Using the material below, count the lines that contain the word "value" and report the number only.

(Dataset entries)

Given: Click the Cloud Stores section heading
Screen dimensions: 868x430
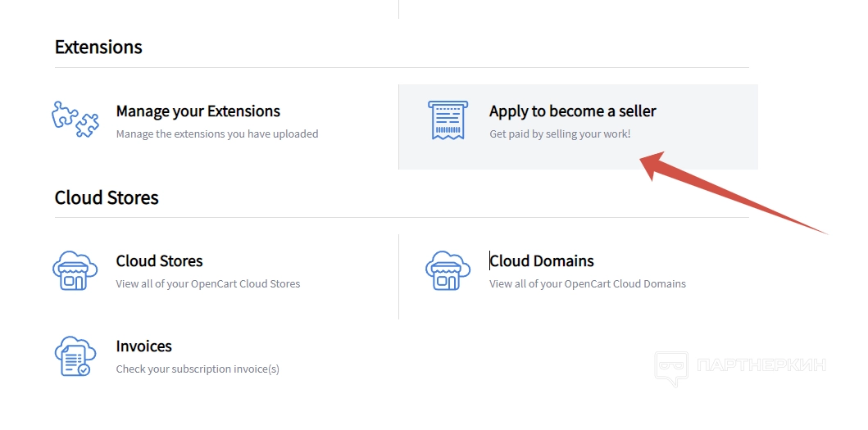Looking at the screenshot, I should (x=107, y=197).
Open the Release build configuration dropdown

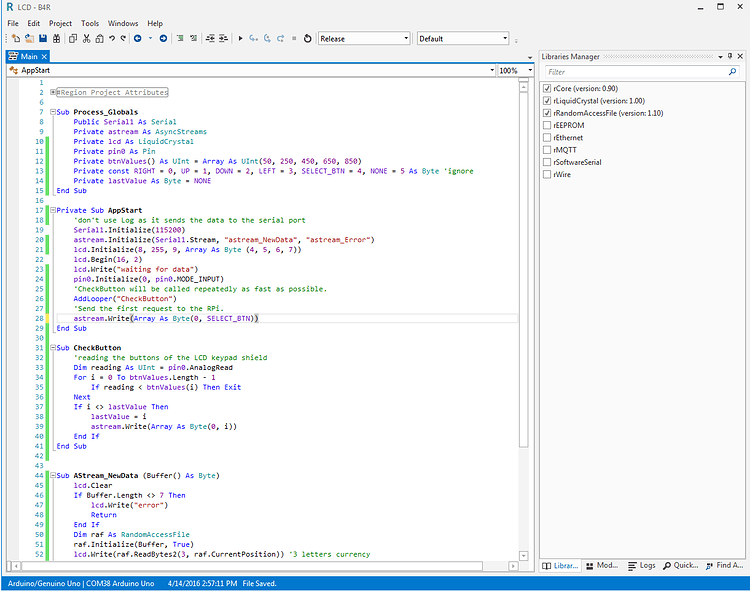pos(364,38)
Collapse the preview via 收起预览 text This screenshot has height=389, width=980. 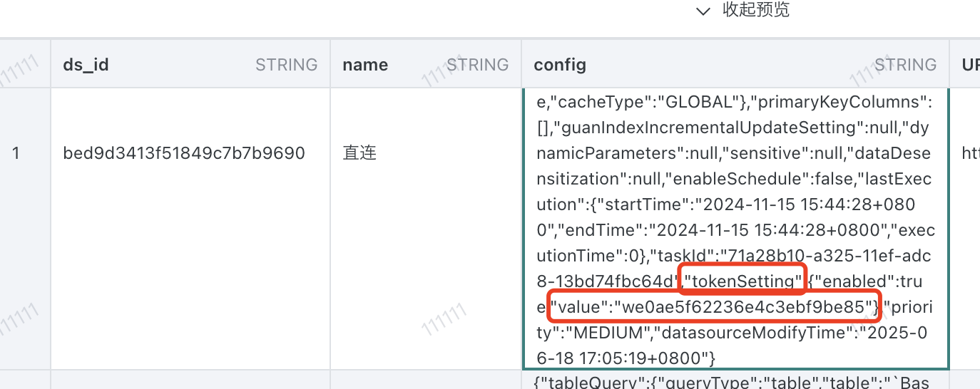click(756, 10)
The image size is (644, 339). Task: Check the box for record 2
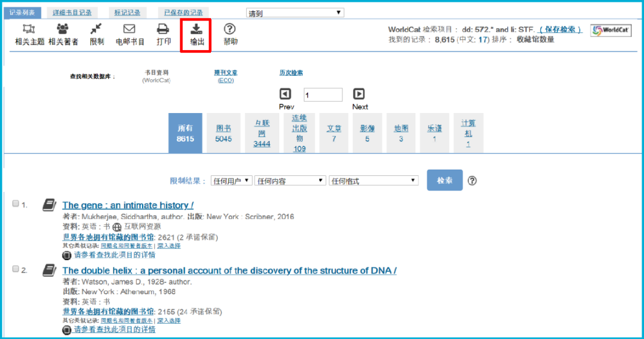point(16,269)
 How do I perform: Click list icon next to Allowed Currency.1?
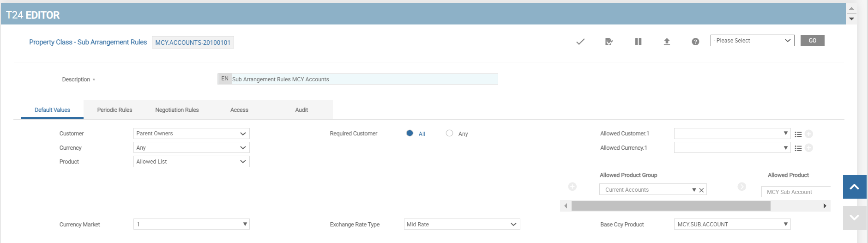(x=798, y=148)
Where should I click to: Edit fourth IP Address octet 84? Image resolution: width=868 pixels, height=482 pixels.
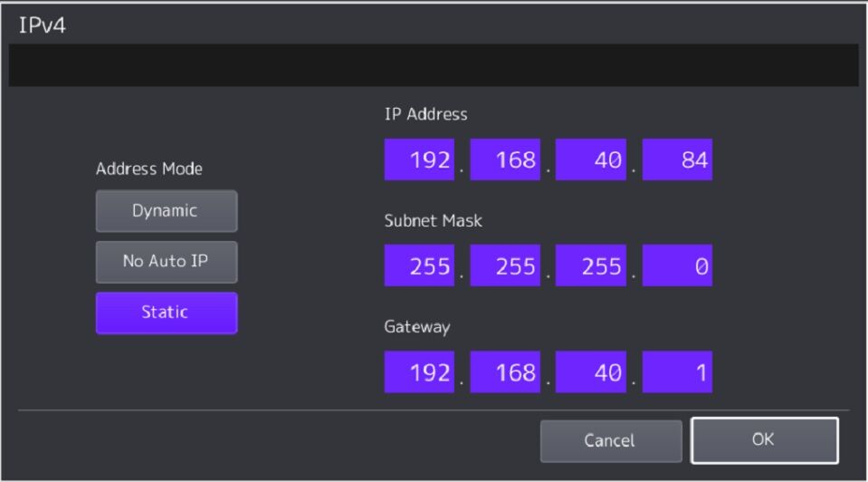pos(677,159)

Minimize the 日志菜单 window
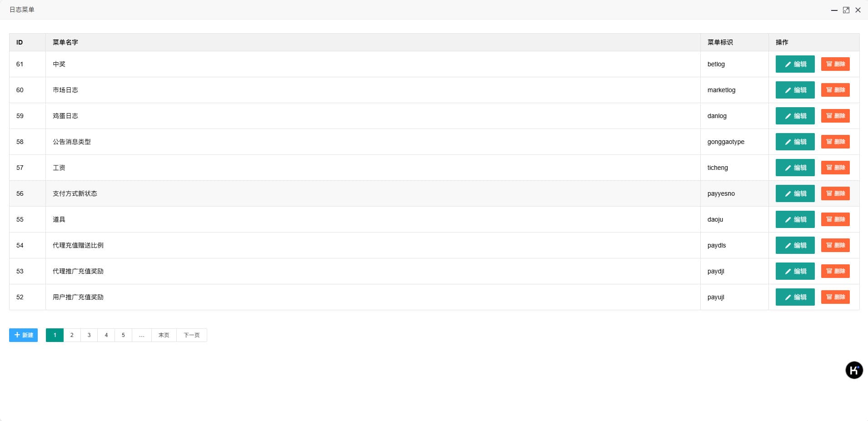point(834,10)
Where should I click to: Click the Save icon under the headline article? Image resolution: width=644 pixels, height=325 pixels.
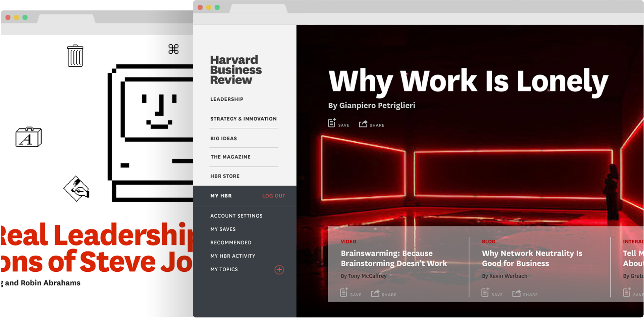pos(332,123)
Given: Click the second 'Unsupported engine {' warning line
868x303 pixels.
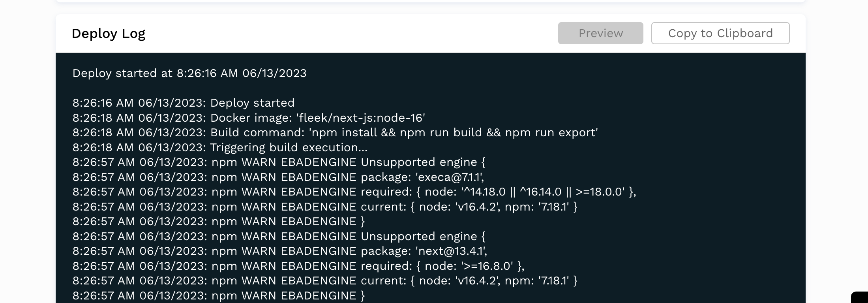Looking at the screenshot, I should tap(279, 237).
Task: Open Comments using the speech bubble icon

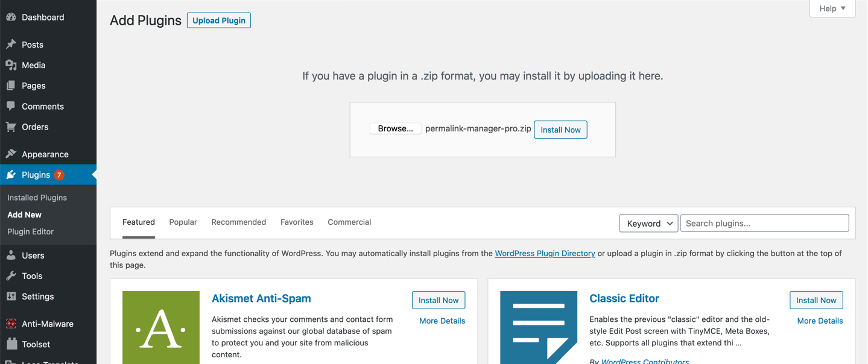Action: [13, 106]
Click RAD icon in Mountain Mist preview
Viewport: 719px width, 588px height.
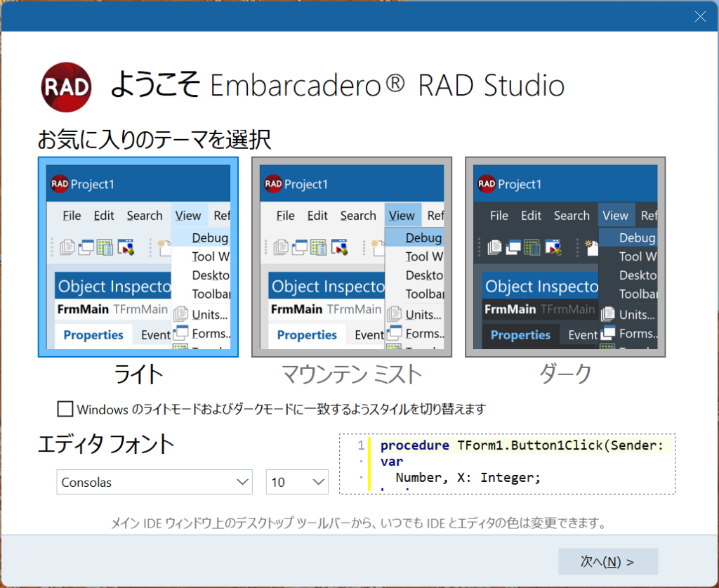pyautogui.click(x=273, y=184)
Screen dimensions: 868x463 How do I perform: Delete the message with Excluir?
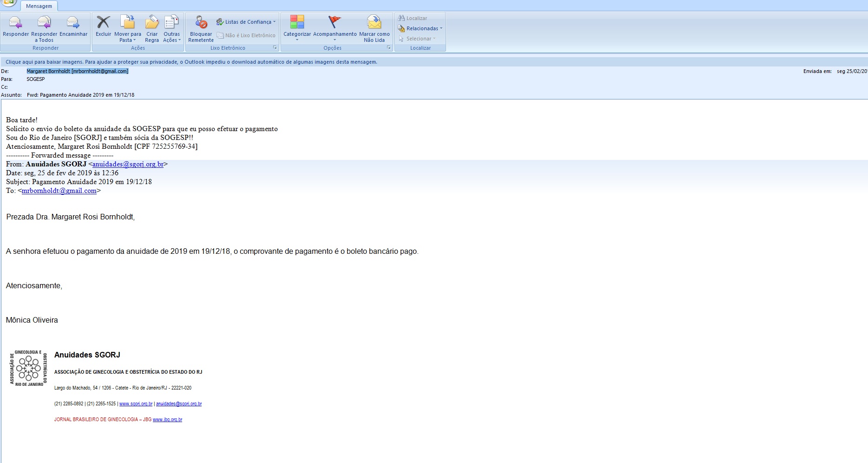[x=103, y=23]
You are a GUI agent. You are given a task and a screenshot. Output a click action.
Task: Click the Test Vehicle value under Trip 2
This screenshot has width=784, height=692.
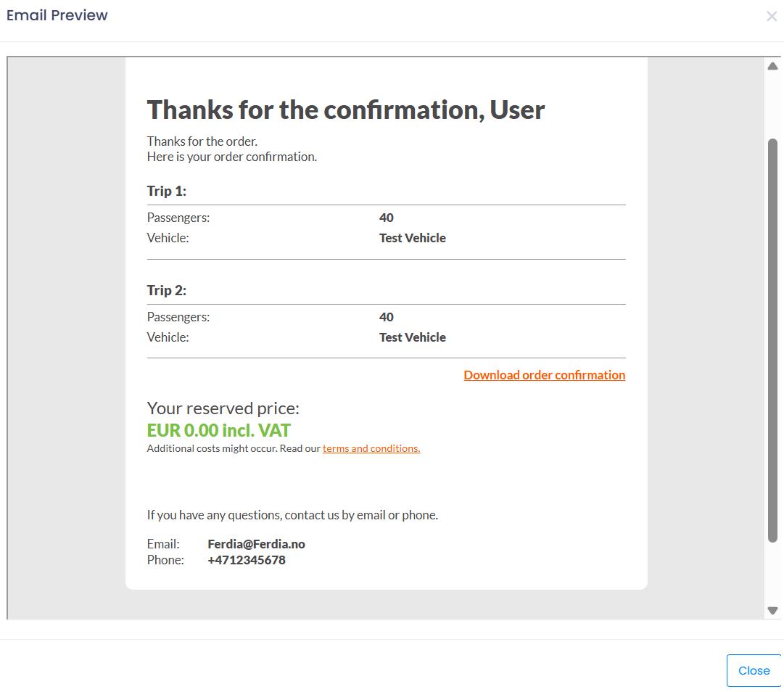tap(413, 337)
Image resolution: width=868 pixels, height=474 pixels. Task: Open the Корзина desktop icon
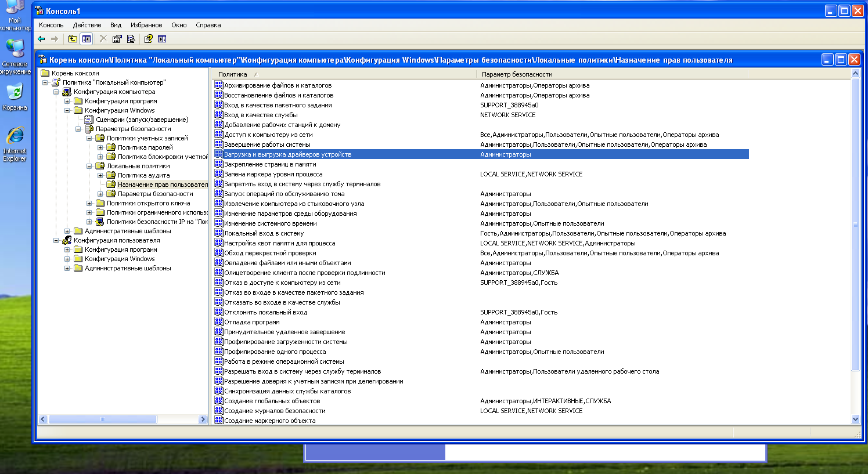click(x=15, y=96)
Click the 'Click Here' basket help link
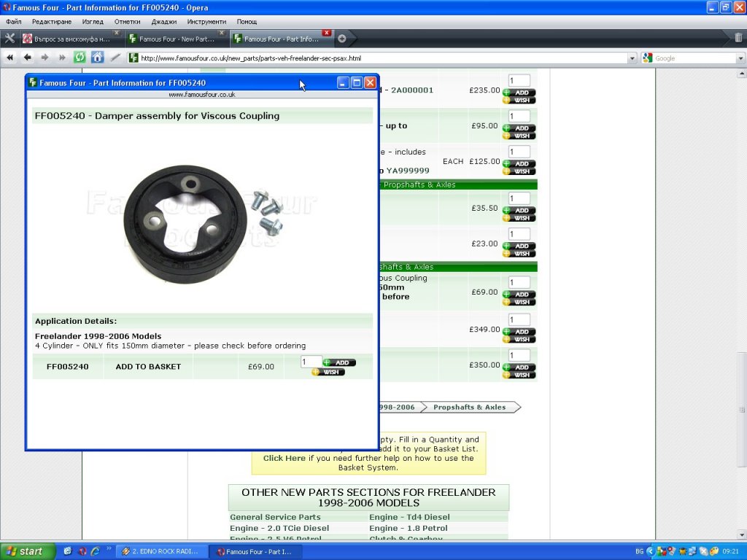This screenshot has height=560, width=747. (x=285, y=459)
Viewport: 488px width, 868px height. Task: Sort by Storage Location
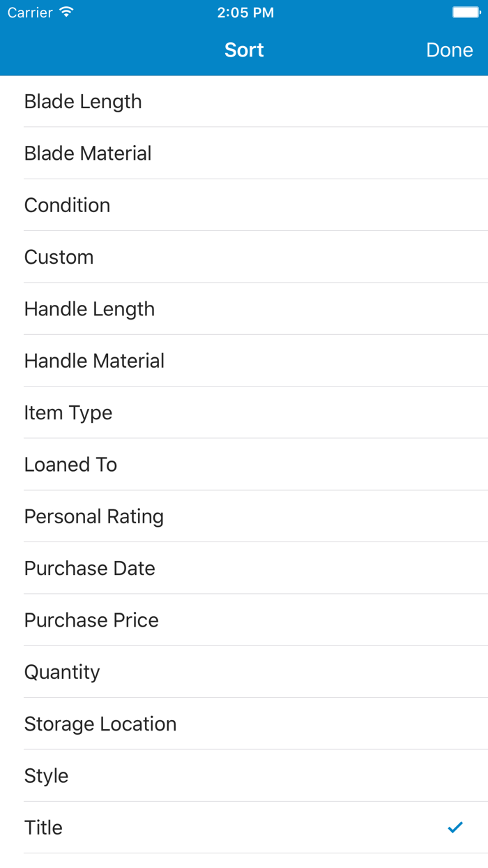coord(100,724)
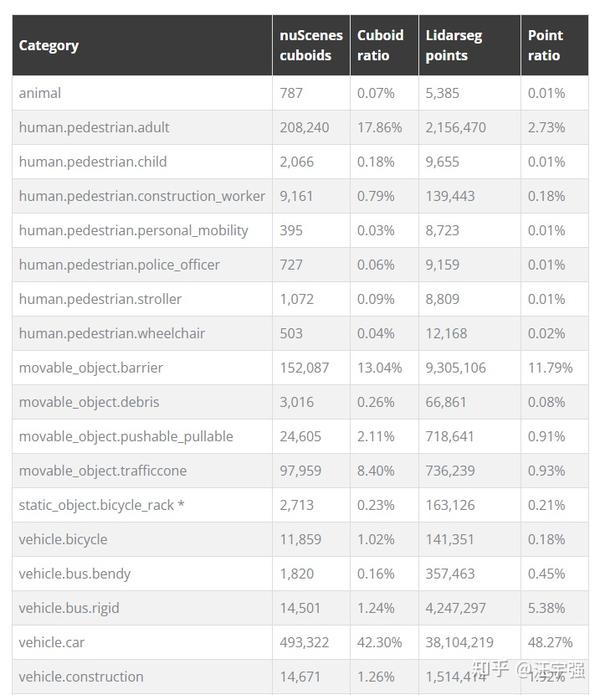Select the Lidarseg points header cell
Viewport: 600px width, 695px height.
click(469, 45)
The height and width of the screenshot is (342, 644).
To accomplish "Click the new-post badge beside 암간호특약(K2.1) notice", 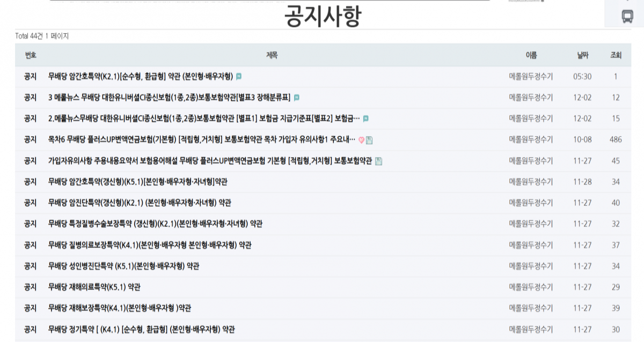I will pos(239,77).
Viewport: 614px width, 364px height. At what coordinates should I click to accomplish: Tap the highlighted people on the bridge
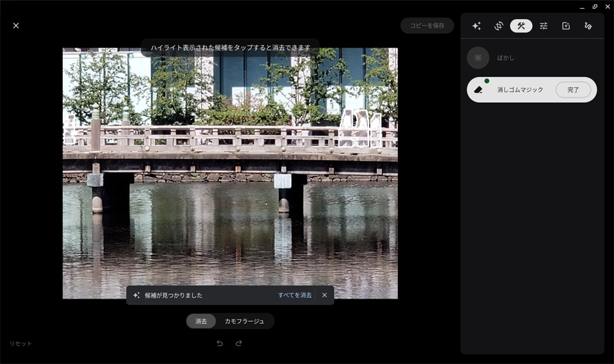tap(360, 128)
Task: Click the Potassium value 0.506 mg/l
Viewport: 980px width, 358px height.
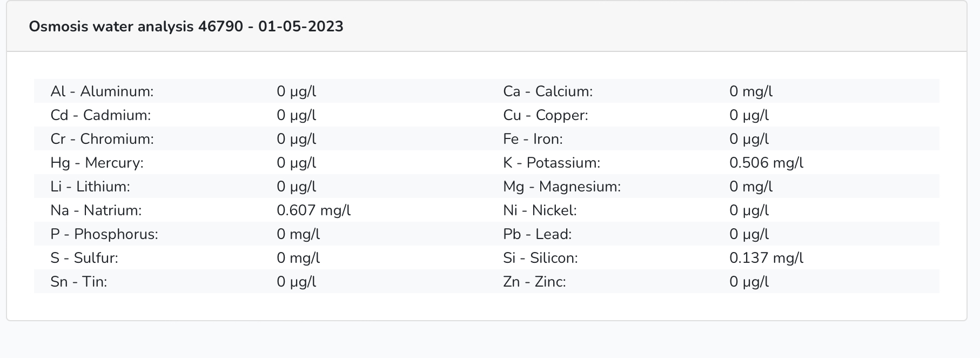Action: coord(766,163)
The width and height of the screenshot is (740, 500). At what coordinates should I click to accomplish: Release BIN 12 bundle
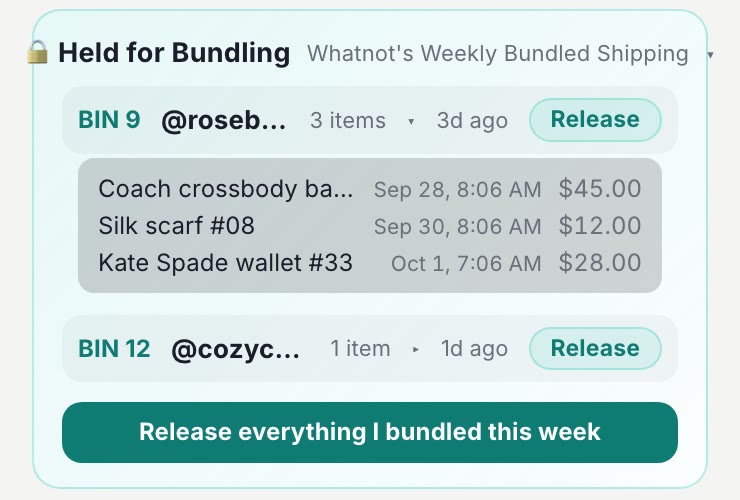(x=595, y=348)
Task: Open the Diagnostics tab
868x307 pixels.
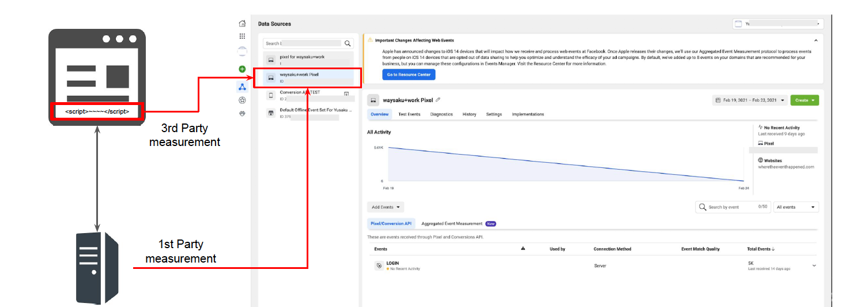Action: tap(441, 114)
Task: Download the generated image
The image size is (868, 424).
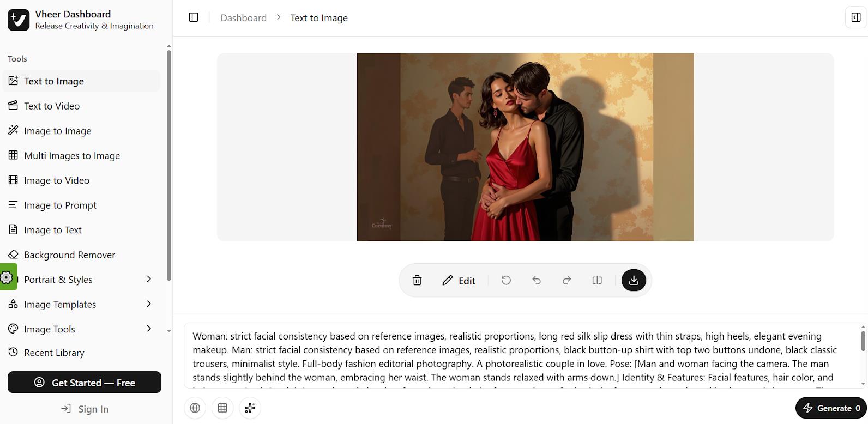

(End Dataset entries)

# Task output:
2